Sufjan Stevens seems sadder than usual. Although previous Stevens albums have covered topics from the Brooklyn-Queens Expressway to Illinois state holidays and from serial killers to night zombies, 2015’s Carrie & Lowell is a deeply personal album that focuses on his relationship with his mother, Carrie, and her death. Stevens sings about his feelings of abandonment, depression, and regret over sparse, haunting guitars, minimal percussion, and the occasional synthesizer. The album differs musically and content-wise from Age of Adz and even the critically-acclaimed Illinois, but despite these variations, it is definitely worth a listen.Carrie & Lowell opens with “Death With Dignity,” in which Stevens laments his lack of relationship with his mother and tries to reconnect with her even after her death. In “Should Have Known Better,” he elaborates on his backstory and how his abandonment at a video store provides a reason for his feelings of distance and disconnect overall. In these two songs, Stevens shows his technical prowess, deftly layering vocals over synthesizers over pianos and guitars to create a haunting, almost ethereal soundscape that makes it seem as if the songs are directed only at you. However, this mixing is not an indicator that the album is going in the direction of Illinois’s sweeping orchestral arrangements, which feature dozens of instruments. With the brass in “All Of Me Wants All Of You” as the most complex orchestration on the album, the simplicity of the production goes to show that deep down, Sufjan Stevens is just a man with a story to tell.

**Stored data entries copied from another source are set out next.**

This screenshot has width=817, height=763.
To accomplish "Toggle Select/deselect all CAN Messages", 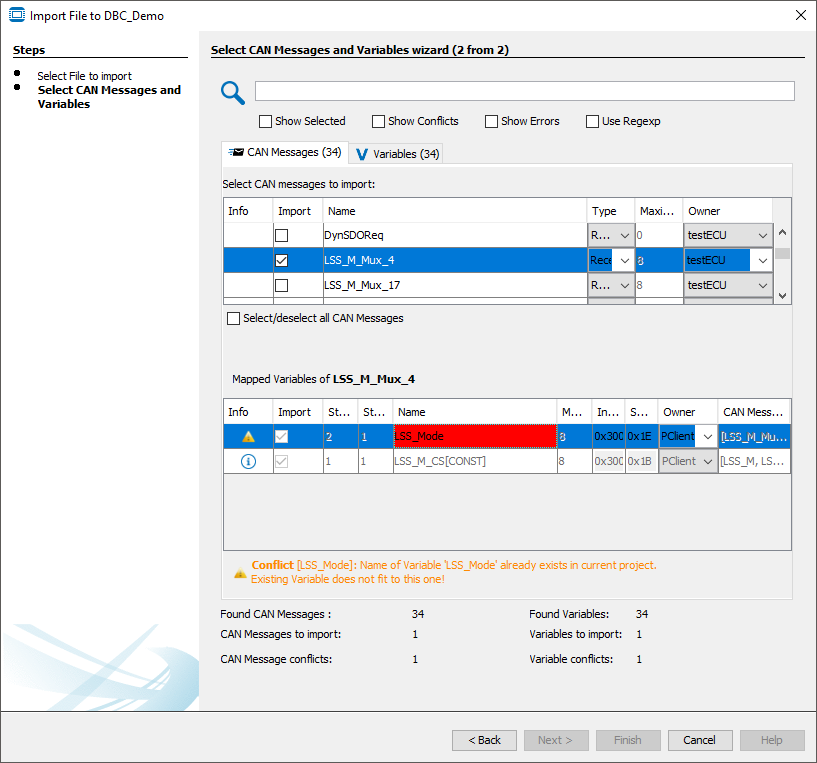I will (x=230, y=318).
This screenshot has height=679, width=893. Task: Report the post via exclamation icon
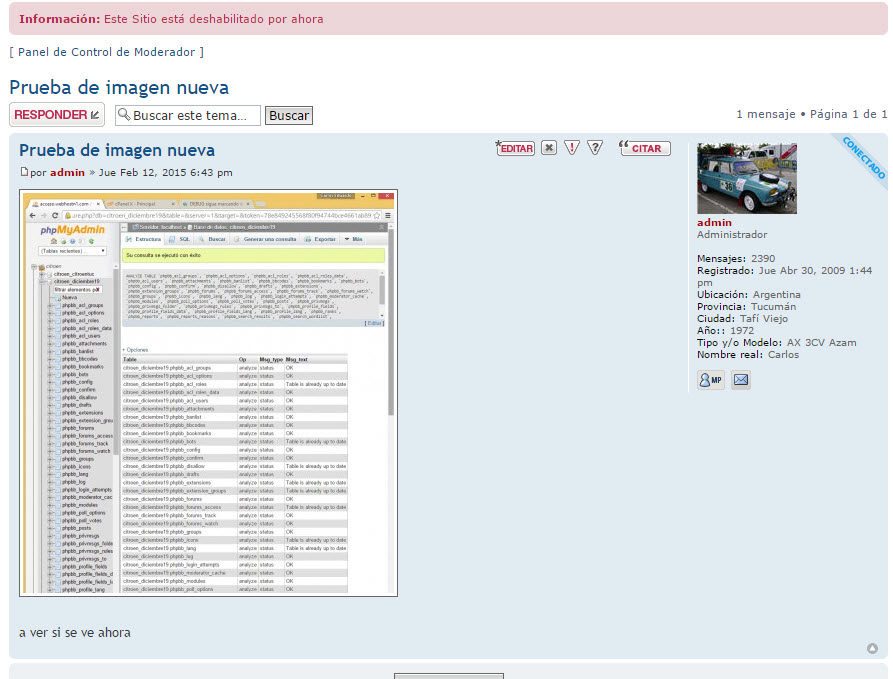pyautogui.click(x=572, y=148)
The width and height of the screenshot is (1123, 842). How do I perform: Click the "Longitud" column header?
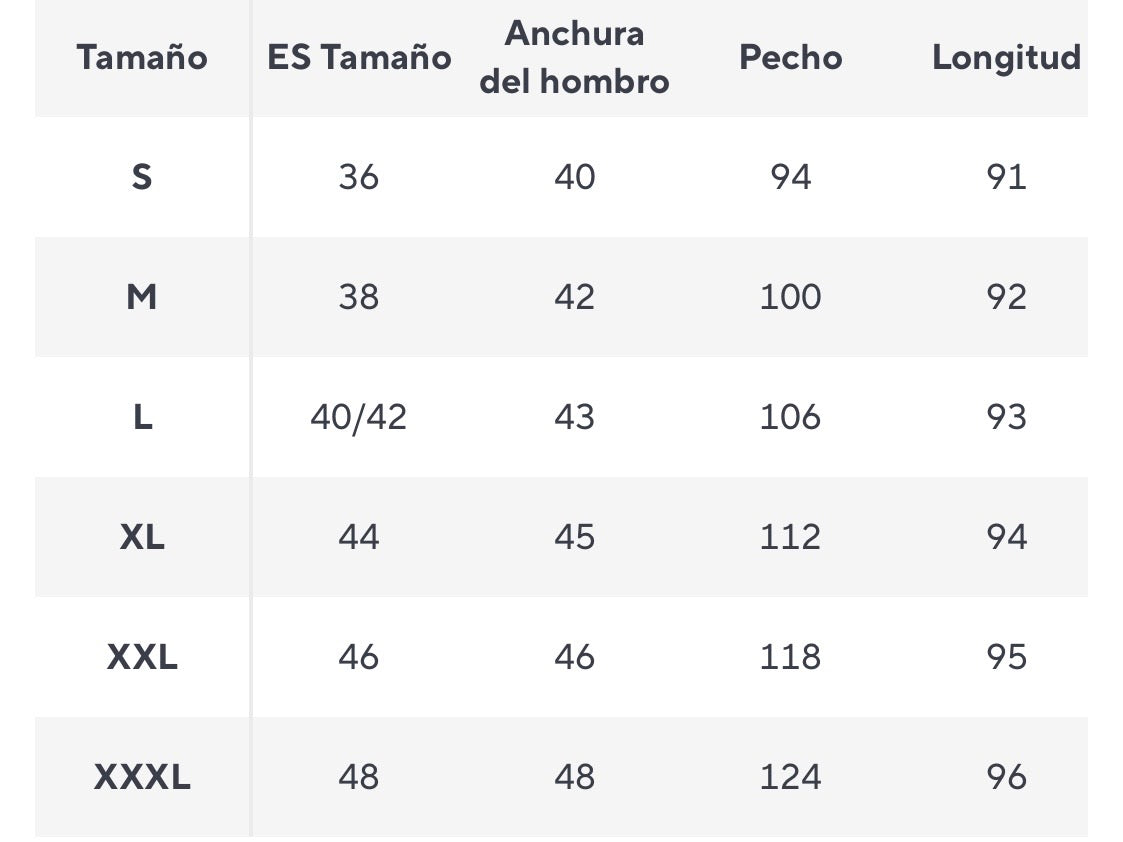(x=1006, y=58)
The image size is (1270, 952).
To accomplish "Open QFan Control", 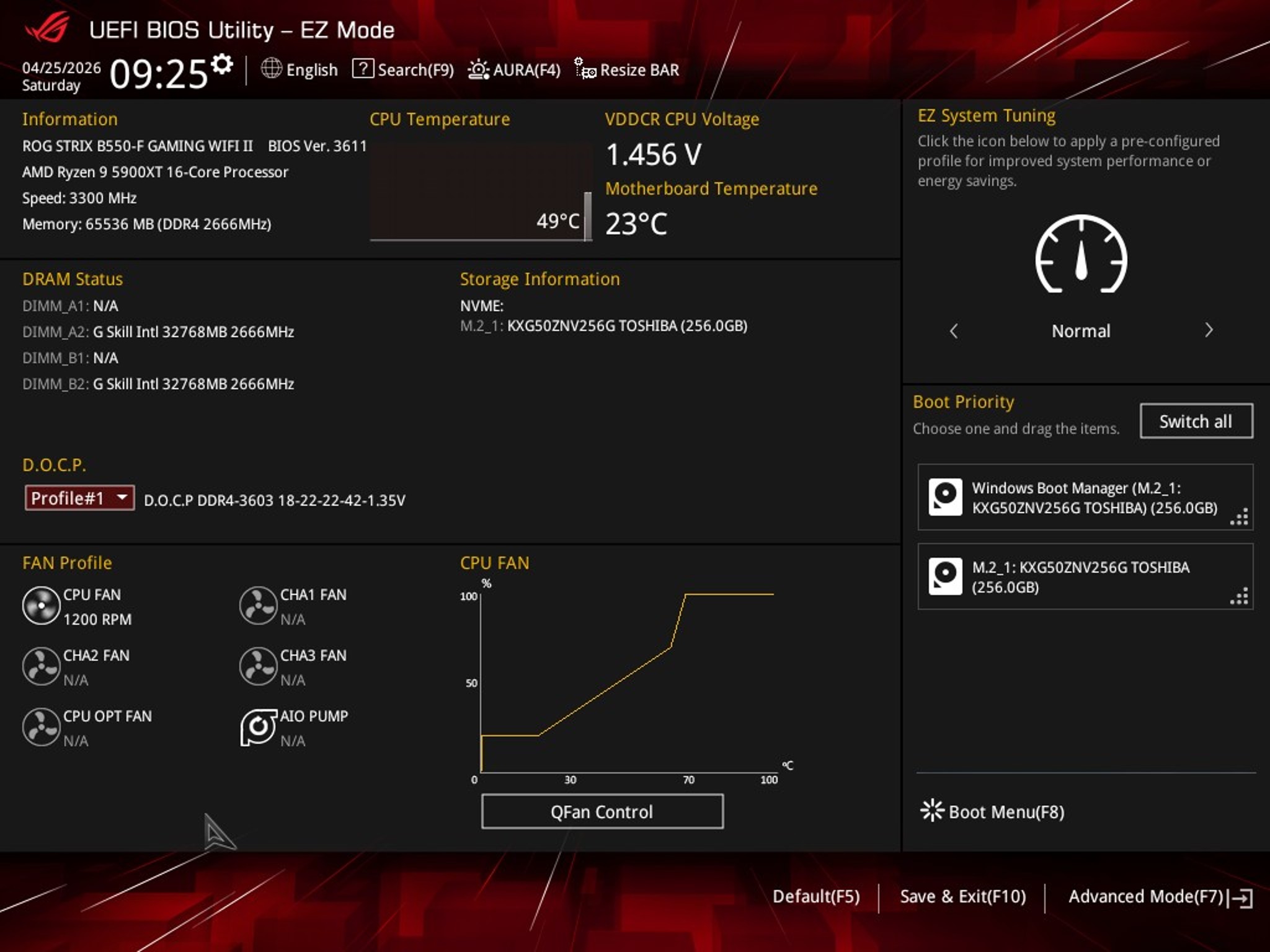I will pos(602,811).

The middle of the album brings us to perhaps the most personal three-song segment of 2015. In “Eugene,” Stevens provides an excruciatingly specific account of his childhood, revealing his attempts to be near his mother, but recognizing that it is now too late. “Fourth of July” is the highlight of the album. The song starts off slow and quiet, as Sufjan asks his mother: “Did you get enough love, my little dove, why do you cry?” searching for answers amid terms of endearment and love for his mother. The song then crescendos into Stevens’ resigned, almost mournful reminder that, eventually, we’re all going to die. Concluding this somewhat morbid stretch is “The Only Thing,” in which Sufjan’s sadness takes a tangible effect on him, as he contemplates suicide and self-mutilation.
The only weak point in Carrie & Lowell is the ending. The album concludes with “Blue Bucket of Gold,” which seems to be an abrupt end to the story and doesn’t provide much closure. Additionally, it is only toward the end of the album that Stevens begins to drop the religious references, which lend a more personal touch to his previous albums. However, the beginning and middle of the album are so excellent that it is almost unrealistic to uphold that quality for a conclusion.
Sufjan Stevens’ Carrie & Lowell is an excellent album. The new direction in which Stevens takes his music is a great contrast to the rest of his discography, and yet the album still fits in nicely with the rest of his work. The combination of deeply personal lyrics, great storytelling, and simple yet haunting instrumentation forms an overall saddening, thought-provoking album that I encourage you to check out for yourself.